(Stored records)
^^^^^^^^^^^^^^^^

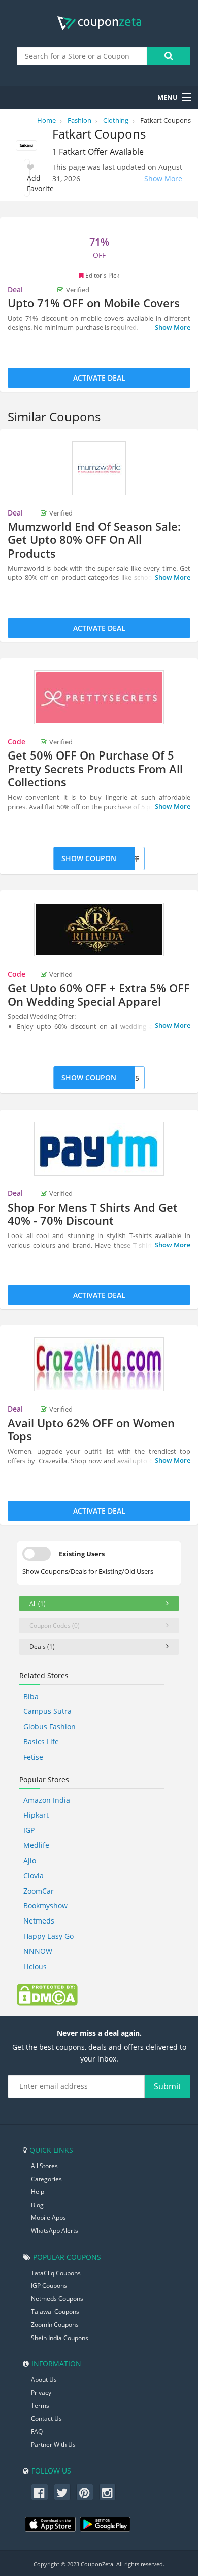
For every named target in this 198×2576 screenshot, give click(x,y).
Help (37, 2191)
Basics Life (41, 1741)
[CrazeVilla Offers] (99, 1364)
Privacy (41, 2392)
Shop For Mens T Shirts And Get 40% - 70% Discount (93, 1213)
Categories (46, 2179)
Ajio (29, 1860)
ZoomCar (38, 1891)
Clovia (33, 1875)
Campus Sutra (47, 1711)
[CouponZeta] (99, 23)
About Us (44, 2379)
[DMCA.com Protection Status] (47, 1994)
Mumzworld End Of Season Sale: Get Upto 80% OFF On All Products (94, 540)
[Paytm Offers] (99, 1149)
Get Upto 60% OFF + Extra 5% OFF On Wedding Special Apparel (99, 994)
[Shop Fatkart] (26, 146)
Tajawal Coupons (55, 2311)
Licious (35, 1966)
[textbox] (82, 56)
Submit (167, 2086)
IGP (29, 1830)
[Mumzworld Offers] (99, 468)
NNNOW (37, 1951)
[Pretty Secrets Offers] (99, 697)
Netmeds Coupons (57, 2298)
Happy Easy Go (48, 1936)
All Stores (44, 2165)
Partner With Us (53, 2444)
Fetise (33, 1757)
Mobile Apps (48, 2217)
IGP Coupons (49, 2285)
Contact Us (46, 2418)
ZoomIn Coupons (55, 2324)
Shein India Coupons (59, 2337)
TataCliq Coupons (56, 2273)
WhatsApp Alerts (54, 2230)
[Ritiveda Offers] (99, 929)
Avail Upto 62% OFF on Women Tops (91, 1429)
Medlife (36, 1845)
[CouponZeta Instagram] (107, 2492)
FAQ (37, 2431)
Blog (37, 2205)
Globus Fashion (49, 1726)
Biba (31, 1696)
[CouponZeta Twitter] (62, 2492)
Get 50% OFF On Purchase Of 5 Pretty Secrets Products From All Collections (95, 768)
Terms (40, 2405)
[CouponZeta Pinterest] (84, 2492)
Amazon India (46, 1800)
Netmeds (38, 1921)
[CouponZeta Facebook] (39, 2492)
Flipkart (36, 1815)
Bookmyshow (45, 1905)
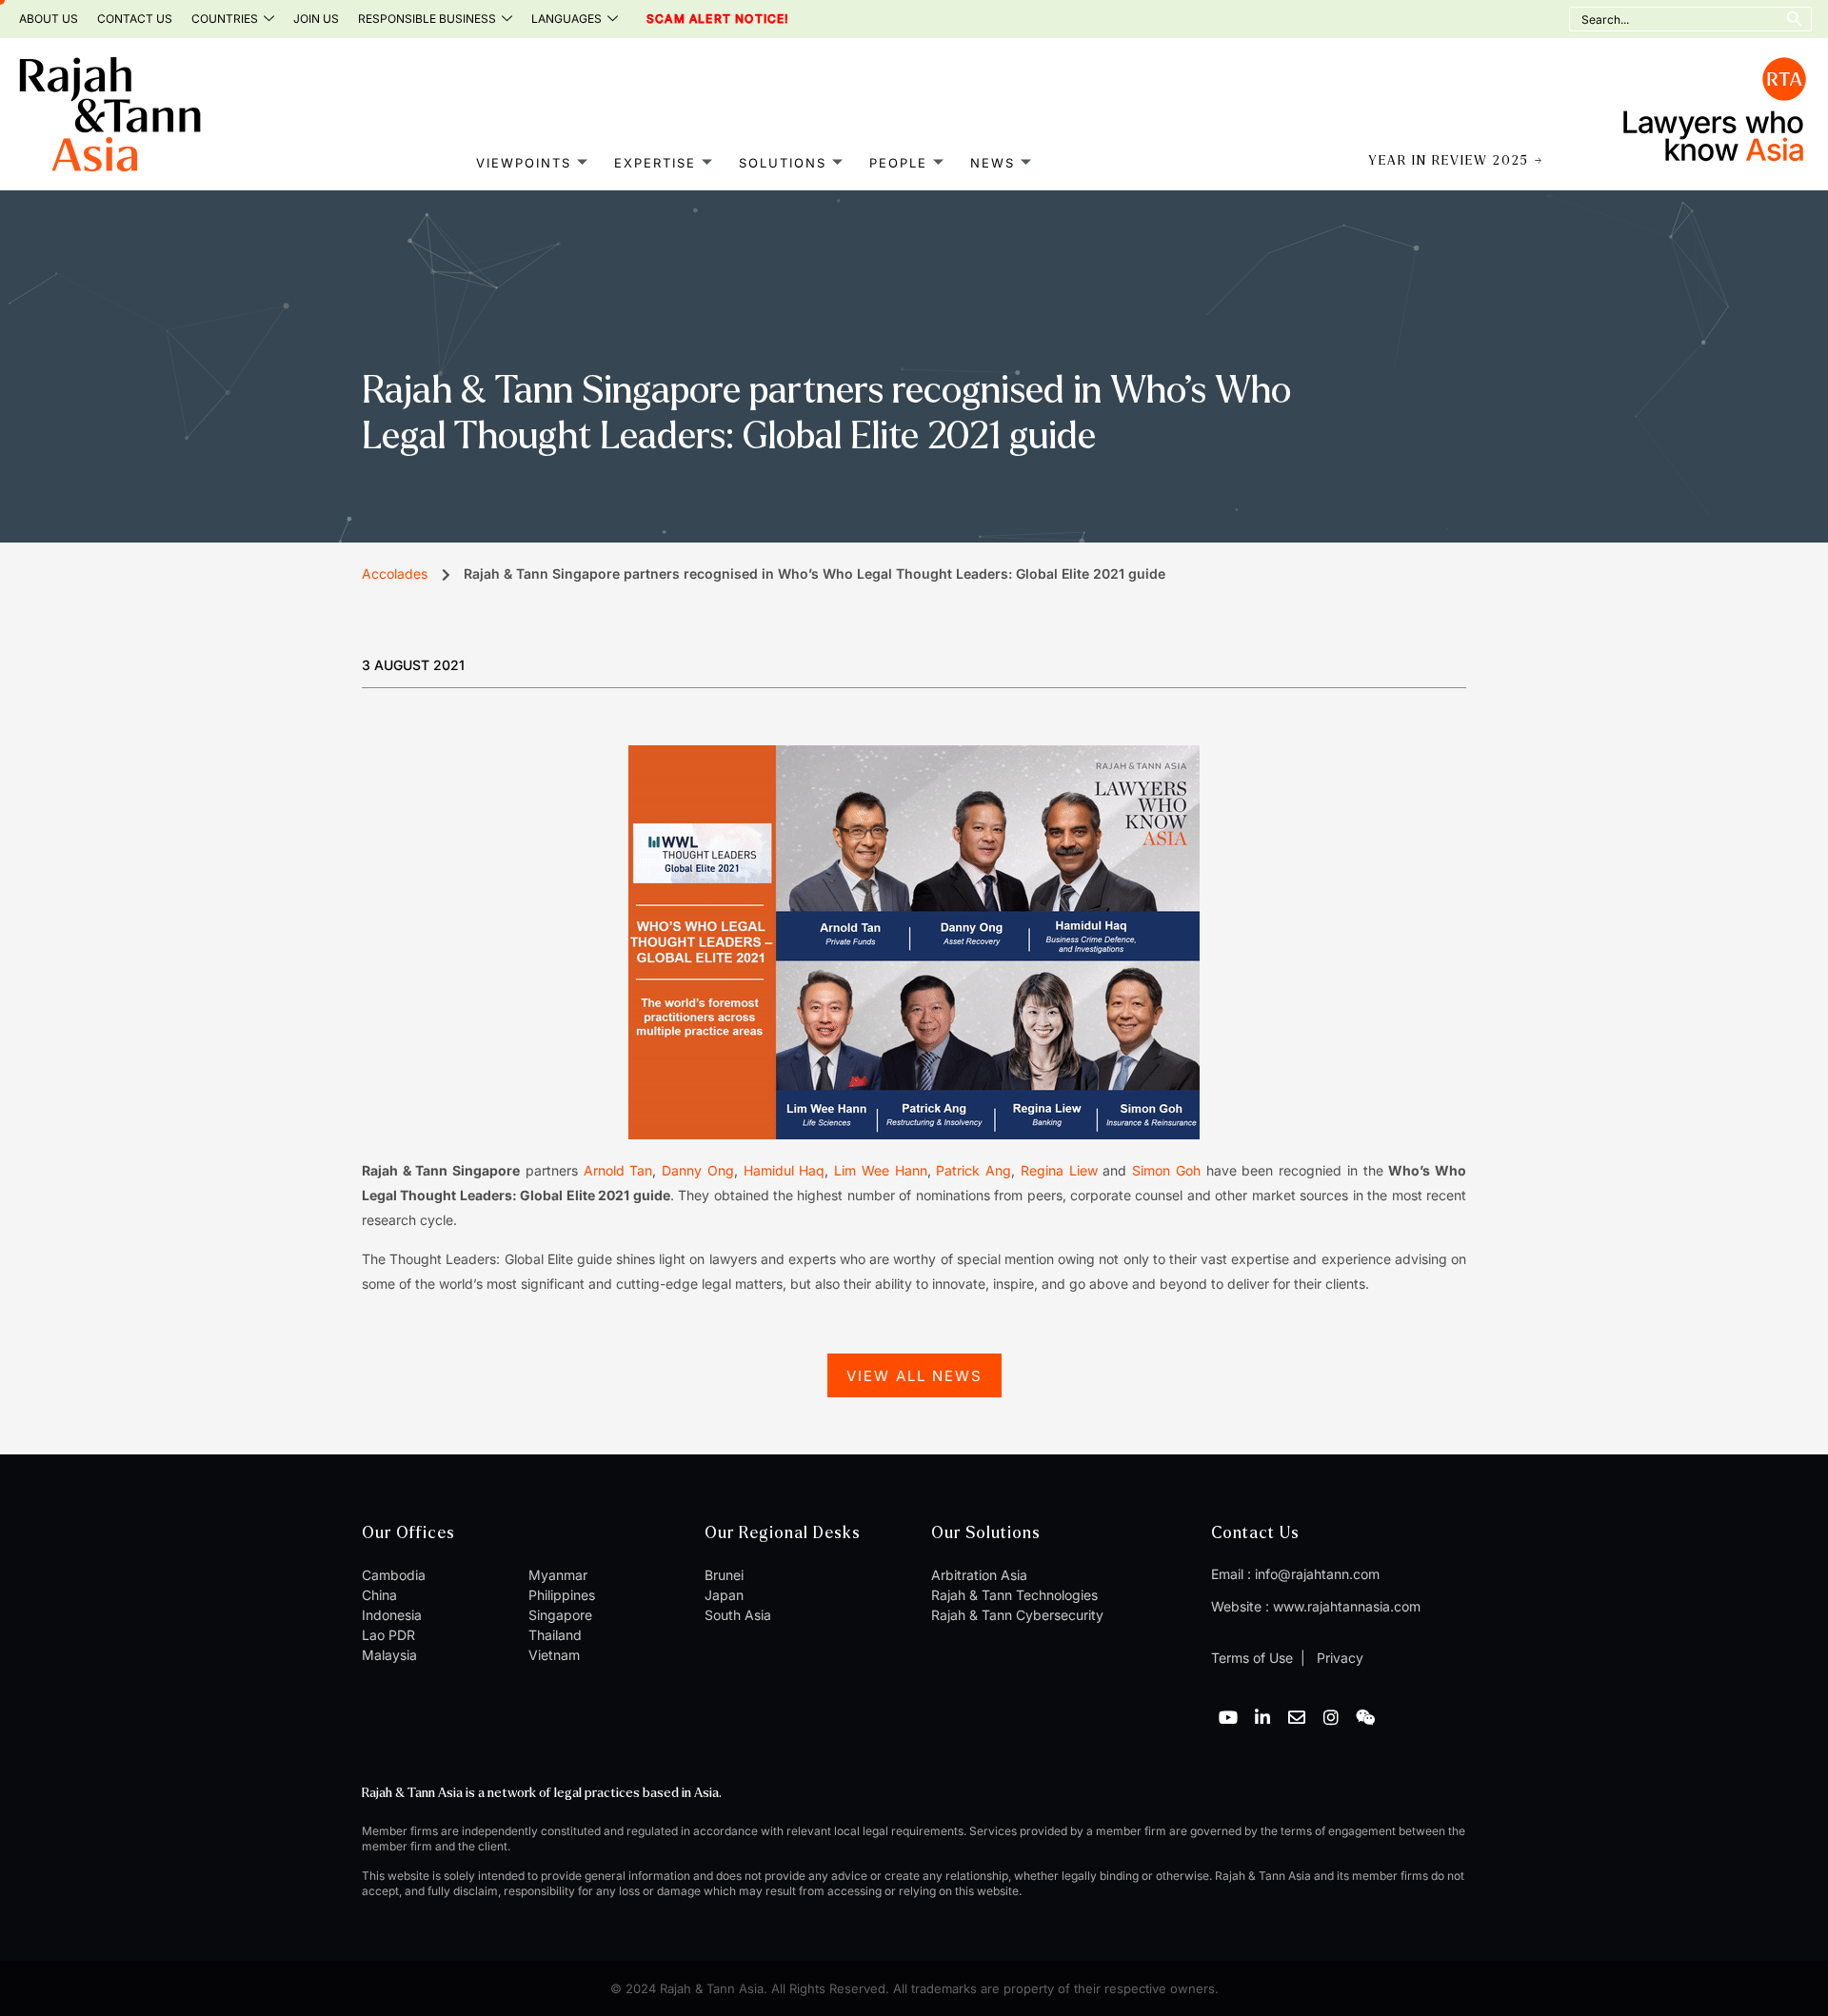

^^^^^^^^^^^^^^^^

Once the line containing "Submit (167, 2086)" is found, copy it and each line after it through the end of the entries above exactly; nothing else, and no pictures.

Submit (167, 2086)
IGP (29, 1830)
[Mumzworld Offers] (99, 468)
NNNOW (37, 1951)
[Pretty Secrets Offers] (99, 697)
Netmeds Coupons (57, 2298)
Happy Easy Go (48, 1936)
All Stores (44, 2165)
Partner With Us (53, 2444)
Fetise (33, 1757)
Mobile Apps (48, 2217)
IGP Coupons (49, 2285)
Contact Us (46, 2418)
ZoomIn Coupons (55, 2324)
Shein India Coupons (59, 2337)
TataCliq Coupons (56, 2273)
WhatsApp Alerts (54, 2230)
[Ritiveda Offers] (99, 929)
Avail Upto 62% OFF on Women Tops (91, 1429)
Medlife (36, 1845)
[CouponZeta Instagram] (107, 2492)
FAQ (37, 2431)
Blog (37, 2205)
Globus Fashion (49, 1726)
Biba (31, 1696)
[CouponZeta Twitter] (62, 2492)
Get 50% OFF On Purchase Of 5 Pretty Secrets Products From All Collections (95, 768)
Terms (40, 2405)
[CouponZeta Pinterest] (84, 2492)
Amazon India (46, 1800)
Netmeds (38, 1921)
[CouponZeta Facebook] (39, 2492)
Flipkart (36, 1815)
Bookmyshow (45, 1905)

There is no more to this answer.